The modern offence of advocating terrorism under s 80.2C of the Criminal Code Act 1995 (Cth) (Criminal Code) was identified by the ALRC as one which may encroach upon this common law freedom. The Criminal Code makes it an offence if a person advocates the doing of a terrorist act or the commission of a terrorism offence, and is reckless as to whether another person engages in that conduct as a consequence. A person ‘advocates’ the doing of a terrorist act if the person ‘counsels, promotes, encourages or urges’ it. The offence was considered by the Parliamentary Joint Committee on Human Rights (‘Committee’), which concluded that the provision was ‘likely to be incompatible with the right to freedom of opinion and expression’ as enshrined in Article 19 of the ICCPR.
The concerns of the Committee, which is mandated to consider compatibility with international law, is that a number of provisions in the Criminal Code already operate to restrict speech that incites violence, and expressed concern that the advocating terrorism offence was ‘overly broad’ in its application, particularly as the offence only requires a person to be reckless as to the consequences of their words or conduct (Freedoms Inquiry, para. 4.80). The Committee acknowledged the Attorney-General’s response that such an intention requirement is necessary because often there is a lack of sufficient evidence to meet the threshold required by other incitement of violence offences, which is an intention for violence to occur as a result of a person’s conduct. Nonetheless, the Committee concluded that it would be ‘appropriate to further clarify the meaning of “advocate” to assist people in “prospectively knowing the scope of their potential criminal liability”’ (Freedoms Inquiry, para. 4.84). These concerns were not incorporated into the Bill. A number of submissions to the Freedoms Inquiry, incorporated directly into the report, further emphasised concerns with the limitations of the law, particularly in relation to its limitations on ‘the capacity for individuals to voice their views and opinion on terrorism and overseas conflicts’ (Freedoms Inquiry, para. 4.86), as well as the use of a recklessness standard.

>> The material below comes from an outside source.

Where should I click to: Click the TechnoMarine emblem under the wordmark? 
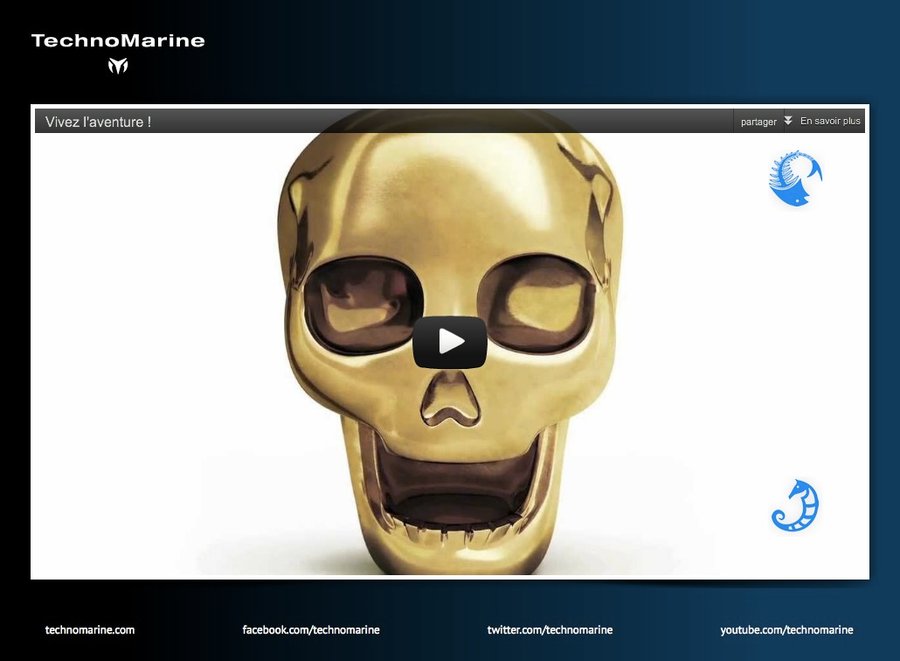click(118, 66)
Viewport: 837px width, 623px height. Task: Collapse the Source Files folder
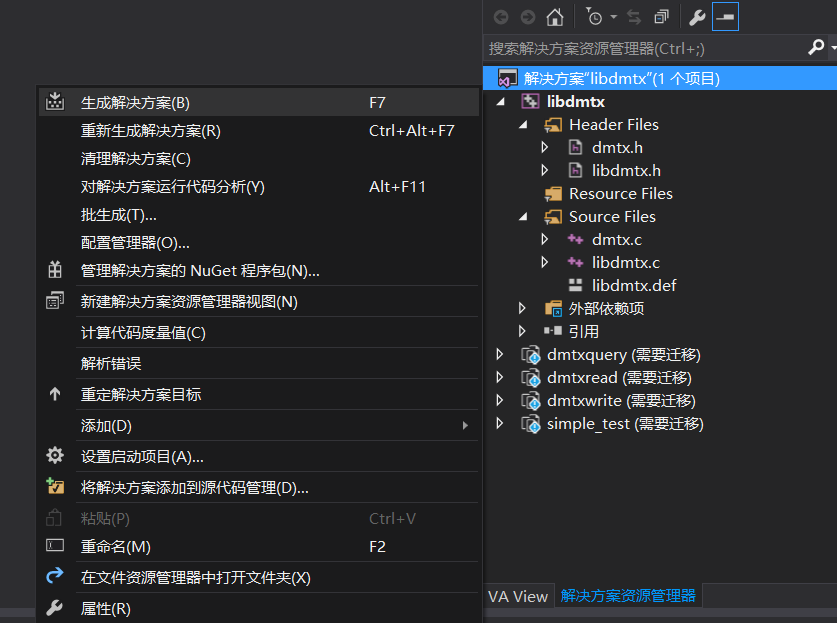click(x=524, y=216)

The ALRC concludes that s 80.2C should be subject to further review to establish whether it, among with several other laws which encroach upon freedom of speech, unjustifiably limits the freedom.
The Freedom Inquiry is comprehensive in scope, and merits careful study by anyone interested in the relationship between statutory laws, common law rights and broader public interests. This report is a result of widespread community engagement and consultation and careful legal analysis, and provides a comprehensive and thorough response to the Attorney-General’s mandate.
Alexis Hedger is Assistant Editor of the ILA Reporter.